§ **Exercise requirements**:
Find the string "window" in the listing and report every line that has it.

§ **Data section**:
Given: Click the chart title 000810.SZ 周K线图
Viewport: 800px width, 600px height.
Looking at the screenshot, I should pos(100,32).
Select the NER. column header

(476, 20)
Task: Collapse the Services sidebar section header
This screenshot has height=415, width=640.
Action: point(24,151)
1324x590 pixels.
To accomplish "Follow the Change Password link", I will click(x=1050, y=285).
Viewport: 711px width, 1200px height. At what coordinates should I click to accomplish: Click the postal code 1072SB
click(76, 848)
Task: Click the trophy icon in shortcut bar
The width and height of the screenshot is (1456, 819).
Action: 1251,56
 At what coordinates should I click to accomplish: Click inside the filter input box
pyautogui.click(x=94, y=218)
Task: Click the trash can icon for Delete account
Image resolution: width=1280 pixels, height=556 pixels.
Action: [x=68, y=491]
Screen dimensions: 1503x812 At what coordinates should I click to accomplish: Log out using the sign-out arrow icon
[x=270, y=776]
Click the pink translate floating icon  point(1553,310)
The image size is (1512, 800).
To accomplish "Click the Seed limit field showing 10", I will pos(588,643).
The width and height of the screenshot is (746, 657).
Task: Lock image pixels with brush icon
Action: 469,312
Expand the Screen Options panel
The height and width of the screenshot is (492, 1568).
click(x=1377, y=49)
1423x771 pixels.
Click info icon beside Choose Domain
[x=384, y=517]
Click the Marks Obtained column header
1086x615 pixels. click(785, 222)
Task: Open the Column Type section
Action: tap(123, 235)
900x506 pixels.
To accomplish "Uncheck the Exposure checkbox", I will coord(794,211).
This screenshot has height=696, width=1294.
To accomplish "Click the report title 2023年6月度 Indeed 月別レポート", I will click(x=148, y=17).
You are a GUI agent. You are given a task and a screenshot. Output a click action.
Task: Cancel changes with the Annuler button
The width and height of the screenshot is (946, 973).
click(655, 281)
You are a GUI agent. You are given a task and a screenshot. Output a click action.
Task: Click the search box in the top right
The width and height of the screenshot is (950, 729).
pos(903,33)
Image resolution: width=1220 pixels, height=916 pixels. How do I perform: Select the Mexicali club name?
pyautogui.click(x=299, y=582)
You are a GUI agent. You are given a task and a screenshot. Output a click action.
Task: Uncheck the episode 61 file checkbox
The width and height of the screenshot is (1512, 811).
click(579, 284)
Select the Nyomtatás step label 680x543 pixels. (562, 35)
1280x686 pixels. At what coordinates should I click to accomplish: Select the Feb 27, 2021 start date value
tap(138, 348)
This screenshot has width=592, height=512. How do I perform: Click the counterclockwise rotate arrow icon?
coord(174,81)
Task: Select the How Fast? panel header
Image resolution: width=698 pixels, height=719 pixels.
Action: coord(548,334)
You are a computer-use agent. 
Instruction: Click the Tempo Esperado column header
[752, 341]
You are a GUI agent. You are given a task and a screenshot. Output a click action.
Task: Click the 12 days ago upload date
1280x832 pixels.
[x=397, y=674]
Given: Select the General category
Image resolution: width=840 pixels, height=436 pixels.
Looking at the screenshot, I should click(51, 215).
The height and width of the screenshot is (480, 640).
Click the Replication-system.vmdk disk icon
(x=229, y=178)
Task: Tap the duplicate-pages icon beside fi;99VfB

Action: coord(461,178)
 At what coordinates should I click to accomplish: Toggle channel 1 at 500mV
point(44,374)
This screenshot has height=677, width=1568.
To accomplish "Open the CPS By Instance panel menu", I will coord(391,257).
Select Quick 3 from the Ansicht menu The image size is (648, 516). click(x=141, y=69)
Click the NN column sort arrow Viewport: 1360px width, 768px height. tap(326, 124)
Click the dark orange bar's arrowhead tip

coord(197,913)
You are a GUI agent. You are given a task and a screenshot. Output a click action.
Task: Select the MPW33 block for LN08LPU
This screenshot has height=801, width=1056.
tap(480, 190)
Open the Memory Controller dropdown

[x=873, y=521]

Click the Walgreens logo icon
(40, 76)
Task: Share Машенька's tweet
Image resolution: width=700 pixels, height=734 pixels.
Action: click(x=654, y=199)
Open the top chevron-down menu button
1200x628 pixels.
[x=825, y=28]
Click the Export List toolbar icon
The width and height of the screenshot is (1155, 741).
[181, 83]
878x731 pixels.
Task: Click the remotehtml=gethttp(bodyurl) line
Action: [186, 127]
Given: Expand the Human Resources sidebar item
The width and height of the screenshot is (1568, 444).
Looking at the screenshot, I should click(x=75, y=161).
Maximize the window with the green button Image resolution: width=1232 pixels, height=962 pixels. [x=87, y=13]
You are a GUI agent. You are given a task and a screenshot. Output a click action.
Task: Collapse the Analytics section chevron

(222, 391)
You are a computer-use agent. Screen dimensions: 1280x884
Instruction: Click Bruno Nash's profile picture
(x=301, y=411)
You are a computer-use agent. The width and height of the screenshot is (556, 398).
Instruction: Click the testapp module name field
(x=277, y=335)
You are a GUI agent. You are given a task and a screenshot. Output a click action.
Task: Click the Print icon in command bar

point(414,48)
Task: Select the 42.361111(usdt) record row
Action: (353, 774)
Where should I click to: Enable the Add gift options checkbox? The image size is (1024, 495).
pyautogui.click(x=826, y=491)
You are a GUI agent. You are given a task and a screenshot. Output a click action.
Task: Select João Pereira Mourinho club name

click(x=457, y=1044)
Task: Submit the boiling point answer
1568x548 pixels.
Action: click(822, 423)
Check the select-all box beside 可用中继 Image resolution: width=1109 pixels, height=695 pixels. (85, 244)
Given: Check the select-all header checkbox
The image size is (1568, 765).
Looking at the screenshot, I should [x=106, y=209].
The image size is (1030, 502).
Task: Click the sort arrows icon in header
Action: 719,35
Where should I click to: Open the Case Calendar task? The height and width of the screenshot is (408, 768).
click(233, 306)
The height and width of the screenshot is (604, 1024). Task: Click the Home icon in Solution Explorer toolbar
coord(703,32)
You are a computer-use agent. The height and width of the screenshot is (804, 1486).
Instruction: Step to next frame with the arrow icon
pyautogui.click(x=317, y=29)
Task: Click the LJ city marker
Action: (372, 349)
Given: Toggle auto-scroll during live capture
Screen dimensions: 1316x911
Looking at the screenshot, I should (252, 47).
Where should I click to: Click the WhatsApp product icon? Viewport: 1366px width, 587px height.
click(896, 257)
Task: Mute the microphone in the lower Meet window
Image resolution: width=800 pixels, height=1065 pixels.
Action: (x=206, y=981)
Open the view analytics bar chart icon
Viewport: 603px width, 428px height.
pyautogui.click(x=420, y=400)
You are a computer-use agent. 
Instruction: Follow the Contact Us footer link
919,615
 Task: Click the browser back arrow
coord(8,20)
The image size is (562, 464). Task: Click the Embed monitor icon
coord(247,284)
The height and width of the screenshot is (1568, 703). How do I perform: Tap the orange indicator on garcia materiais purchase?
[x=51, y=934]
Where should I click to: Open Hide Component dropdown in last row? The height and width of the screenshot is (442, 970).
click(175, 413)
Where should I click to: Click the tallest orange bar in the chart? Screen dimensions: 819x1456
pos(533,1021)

§ **Response to this task**:
Maximize the window with the green button Image resolution: width=1232 pixels, height=962 pixels. [x=87, y=13]
Task: Mute the microphone in the lower Meet window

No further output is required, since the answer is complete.